Ali Mughayat Syah dari Aceh
Sultan 'Ali Alaidin Mughayat Syah (Jawi : علي الدين محياة شيخ) adalah pendiri dan sultan pertama Kesultanan Aceh yang bertakhta dari tahun 1495 sampai meninggal tahun 1530.
Ali Mughayat Syah | |
---|---|
Sultan Aceh 1 | |
Sultan Aceh | |
Berkuasa | January 1495 – 6 Aguntus 1530 |
Penobatan | 1496 |
Pendahulu | jawatan baru gat Ada |
Penerus | Salahuddin |
Kematian | 6 Agustus 1530 Banda Aceh |
Pemakaman | Banda Aceh |
Wangsa | Meukuta Alam |
Ayah | Sultan Syamsu Syah |
Mulai tahun 1520, ia memulai kampanye militer untuk menguasai bagian utara Sumatra.
Kampanye pertamanya adalah Daya, di sebelah barat laut yang menurut Tomé Pires belum mengenal Islam.
Selanjutnya pasukan melebarkan sayap sampai ke pantai timur yang terkenal kaya akan rempah-rempah dan emas.
Untuk memperkuat perekonomian rakyat dan kekuatan militer laut, maka didirikanlah banyak pelabuhan.[1][2]
Awal Kebangkitan Aceh
suntingBandar Aceh Darussalam sebagai ibukota Kesultanan Aceh berdiri sejak abad ke-16 Masehi dengan terlebih dahulu melalui prahara yang seperti yang diceritakan dalam hikayat Aceh.

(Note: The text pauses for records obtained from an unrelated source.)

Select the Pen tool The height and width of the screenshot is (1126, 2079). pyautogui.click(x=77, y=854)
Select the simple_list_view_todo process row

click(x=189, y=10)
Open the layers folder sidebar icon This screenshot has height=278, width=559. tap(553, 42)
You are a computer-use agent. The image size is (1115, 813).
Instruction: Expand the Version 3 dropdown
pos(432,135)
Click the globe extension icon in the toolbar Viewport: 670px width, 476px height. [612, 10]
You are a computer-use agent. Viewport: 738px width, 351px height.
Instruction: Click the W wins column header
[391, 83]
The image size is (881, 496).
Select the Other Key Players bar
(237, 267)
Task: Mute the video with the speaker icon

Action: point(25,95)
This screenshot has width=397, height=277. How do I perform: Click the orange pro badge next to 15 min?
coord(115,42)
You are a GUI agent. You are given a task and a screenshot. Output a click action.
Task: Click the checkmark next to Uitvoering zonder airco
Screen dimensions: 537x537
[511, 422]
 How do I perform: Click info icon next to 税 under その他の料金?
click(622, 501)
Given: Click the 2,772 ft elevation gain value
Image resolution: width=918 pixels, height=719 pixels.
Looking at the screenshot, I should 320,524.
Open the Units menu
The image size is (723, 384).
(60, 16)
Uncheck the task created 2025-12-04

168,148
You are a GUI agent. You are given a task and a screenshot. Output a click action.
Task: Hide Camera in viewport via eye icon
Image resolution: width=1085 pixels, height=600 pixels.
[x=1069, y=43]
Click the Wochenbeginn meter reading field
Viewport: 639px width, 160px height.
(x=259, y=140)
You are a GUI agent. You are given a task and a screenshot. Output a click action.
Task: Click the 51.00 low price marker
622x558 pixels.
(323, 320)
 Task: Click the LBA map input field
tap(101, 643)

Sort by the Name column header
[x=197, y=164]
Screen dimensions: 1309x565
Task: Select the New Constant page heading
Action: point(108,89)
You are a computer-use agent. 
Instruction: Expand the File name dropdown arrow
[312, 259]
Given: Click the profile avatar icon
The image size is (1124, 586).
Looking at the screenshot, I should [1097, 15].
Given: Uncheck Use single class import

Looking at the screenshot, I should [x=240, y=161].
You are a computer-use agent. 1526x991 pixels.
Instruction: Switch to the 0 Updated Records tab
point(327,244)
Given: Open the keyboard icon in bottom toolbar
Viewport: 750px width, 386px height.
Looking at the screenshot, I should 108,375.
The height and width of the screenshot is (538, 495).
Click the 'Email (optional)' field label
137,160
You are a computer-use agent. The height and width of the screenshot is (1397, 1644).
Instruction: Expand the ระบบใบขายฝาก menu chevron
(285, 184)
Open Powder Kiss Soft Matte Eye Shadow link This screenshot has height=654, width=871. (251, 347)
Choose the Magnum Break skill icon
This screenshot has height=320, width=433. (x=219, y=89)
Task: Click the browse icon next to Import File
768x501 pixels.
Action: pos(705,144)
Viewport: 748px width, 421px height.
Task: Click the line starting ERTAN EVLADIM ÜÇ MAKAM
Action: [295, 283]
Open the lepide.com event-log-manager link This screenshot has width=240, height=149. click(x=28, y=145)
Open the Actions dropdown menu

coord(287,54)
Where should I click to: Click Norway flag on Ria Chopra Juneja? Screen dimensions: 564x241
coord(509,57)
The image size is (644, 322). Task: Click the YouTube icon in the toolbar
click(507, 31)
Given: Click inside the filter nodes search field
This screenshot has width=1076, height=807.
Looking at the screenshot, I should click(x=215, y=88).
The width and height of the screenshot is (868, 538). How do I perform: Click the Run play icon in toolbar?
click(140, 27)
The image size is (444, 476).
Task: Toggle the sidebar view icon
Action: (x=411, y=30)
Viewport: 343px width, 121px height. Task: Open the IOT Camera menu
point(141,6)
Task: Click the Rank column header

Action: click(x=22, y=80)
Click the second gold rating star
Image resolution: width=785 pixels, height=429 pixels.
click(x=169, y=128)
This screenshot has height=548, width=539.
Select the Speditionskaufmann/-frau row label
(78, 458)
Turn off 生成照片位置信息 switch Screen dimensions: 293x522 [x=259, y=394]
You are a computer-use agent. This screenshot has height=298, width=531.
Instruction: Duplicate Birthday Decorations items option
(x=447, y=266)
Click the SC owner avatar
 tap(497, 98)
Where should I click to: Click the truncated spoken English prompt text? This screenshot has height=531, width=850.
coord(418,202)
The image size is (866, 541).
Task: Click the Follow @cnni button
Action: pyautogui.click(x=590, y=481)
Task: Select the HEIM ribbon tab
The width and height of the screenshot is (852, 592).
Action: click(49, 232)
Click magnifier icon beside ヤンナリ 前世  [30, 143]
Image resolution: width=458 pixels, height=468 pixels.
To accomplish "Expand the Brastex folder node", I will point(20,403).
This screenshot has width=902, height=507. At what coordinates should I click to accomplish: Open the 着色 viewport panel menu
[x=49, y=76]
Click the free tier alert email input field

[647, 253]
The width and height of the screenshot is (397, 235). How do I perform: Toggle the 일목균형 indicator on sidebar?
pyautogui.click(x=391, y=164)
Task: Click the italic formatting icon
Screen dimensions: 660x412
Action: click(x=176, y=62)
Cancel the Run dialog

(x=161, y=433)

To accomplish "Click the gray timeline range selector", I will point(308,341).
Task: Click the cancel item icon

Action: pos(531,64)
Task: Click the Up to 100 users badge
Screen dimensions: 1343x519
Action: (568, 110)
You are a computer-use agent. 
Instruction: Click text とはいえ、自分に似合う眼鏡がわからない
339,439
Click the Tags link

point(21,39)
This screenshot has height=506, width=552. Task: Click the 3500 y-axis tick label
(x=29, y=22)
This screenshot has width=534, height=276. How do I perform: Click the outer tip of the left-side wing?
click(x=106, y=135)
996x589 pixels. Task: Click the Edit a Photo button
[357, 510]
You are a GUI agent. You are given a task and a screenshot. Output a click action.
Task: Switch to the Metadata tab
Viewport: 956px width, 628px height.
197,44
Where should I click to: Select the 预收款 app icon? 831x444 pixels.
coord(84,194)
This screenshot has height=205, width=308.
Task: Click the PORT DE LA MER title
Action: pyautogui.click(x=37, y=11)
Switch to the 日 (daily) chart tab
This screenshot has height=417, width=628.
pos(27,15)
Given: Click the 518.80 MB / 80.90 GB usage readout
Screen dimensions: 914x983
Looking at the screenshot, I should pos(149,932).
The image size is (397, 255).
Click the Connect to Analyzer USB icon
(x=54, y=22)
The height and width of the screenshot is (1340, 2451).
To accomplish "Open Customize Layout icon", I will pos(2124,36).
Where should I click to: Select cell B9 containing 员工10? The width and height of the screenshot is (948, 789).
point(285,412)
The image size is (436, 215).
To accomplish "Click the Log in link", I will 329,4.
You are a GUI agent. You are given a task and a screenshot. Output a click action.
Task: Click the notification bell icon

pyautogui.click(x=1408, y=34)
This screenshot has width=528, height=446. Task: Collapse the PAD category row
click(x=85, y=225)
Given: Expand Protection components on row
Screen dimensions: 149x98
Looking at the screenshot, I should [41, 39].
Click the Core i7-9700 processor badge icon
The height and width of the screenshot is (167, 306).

Keluar dari prahara, kerajaan yang membanggakan Nusantara ini berdiri dengan gagah dan lalu meluaskan pengaruhnya dengan mengalahkan terlebih dahulu penguasa lautan abad ke-16 Masehi bangsa Portugis, bangsa imperialis yang ketika itu disebut lebih banyak memenangkan peperangan dengan musuh besarnya pasukan Muslim di bawah kepimimpinan Kesultanan Utsmaniyah.
Justru di tanah Sumatera, Portugis diburu kemanapun jua ia bertapak. di Daya, Pedir, Samudera Pasai, Aru, hingga Malaka, kolonialis Portugis dihentikan ambisinya oleh Kesultanan Aceh. Kehebatan Kesultanan Aceh tidak lepas dari kemampuan kepemimpinan seorang Ali Mughayat Syah bin Syamsu Syah bersama saudaranya Sultan Ibrahim yang dikenal sebagai penghancur pasukan Portugis di Kesultanan Samudera Pasai tahun 1524 Masehi (makamnya ada di Kuta Alam, meninggal 21 Muharram 930 H/ 30 Nopember 1523).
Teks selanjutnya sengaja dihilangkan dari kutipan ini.